图 · 学成 · MoDELS · 可辨认的 · 标注 ·

2021 年 9 月 6 日

Learning to Generate Scene Graph from Natural Language Supervision

翻译：学习从自然语言监督中生成场景图

Yiwu Zhong,Jing Shi,Jianwei Yang,Chenliang Xu,Yin Li

from arxiv, Accepted to ICCV 2021

Learning from image-text data has demonstrated recent success for many recognition tasks, yet is currently limited to visual features or individual visual concepts such as objects. In this paper, we propose one of the first methods that learn from image-sentence pairs to extract a graphical representation of localized objects and their relationships within an image, known as scene graph. To bridge the gap between images and texts, we leverage an off-the-shelf object detector to identify and localize object instances, match labels of detected regions to concepts parsed from captions, and thus create "pseudo" labels for learning scene graph. Further, we design a Transformer-based model to predict these "pseudo" labels via a masked token prediction task. Learning from only image-sentence pairs, our model achieves 30% relative gain over a latest method trained with human-annotated unlocalized scene graphs.
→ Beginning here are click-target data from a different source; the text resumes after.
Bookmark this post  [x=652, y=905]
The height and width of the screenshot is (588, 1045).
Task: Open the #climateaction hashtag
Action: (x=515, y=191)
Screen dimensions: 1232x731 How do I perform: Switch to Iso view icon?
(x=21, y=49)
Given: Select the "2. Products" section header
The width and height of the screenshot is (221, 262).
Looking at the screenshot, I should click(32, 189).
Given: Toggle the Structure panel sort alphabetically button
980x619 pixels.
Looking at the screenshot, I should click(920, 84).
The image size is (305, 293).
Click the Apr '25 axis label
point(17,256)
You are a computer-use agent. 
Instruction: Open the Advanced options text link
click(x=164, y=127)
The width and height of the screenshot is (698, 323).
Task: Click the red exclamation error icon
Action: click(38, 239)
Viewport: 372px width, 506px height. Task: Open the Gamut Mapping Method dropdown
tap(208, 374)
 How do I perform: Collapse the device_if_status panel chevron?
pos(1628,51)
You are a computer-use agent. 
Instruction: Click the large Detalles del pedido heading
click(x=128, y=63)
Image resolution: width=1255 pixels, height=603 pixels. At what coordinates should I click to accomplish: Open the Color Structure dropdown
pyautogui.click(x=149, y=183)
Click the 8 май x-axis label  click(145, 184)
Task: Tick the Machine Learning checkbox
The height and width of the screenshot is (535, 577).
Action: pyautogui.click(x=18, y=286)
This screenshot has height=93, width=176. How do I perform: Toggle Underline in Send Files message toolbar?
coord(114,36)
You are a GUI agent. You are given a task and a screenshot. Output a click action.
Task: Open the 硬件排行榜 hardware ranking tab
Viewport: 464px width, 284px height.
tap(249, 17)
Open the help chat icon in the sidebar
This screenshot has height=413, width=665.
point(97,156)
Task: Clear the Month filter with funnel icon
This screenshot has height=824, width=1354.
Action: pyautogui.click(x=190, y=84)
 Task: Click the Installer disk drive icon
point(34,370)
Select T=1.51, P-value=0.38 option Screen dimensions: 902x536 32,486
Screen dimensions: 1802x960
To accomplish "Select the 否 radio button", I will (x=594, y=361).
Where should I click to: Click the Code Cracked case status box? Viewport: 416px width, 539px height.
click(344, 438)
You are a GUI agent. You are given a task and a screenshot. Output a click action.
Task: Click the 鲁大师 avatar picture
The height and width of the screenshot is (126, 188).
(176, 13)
Our model also shows strong results for weakly and fully supervised scene graph generation. In addition, we explore an open-vocabulary setting for detecting scene graphs, and present the first result for open-set scene graph generation. Our code is available at https://github.com/YiwuZhong/SGG_from_NLS.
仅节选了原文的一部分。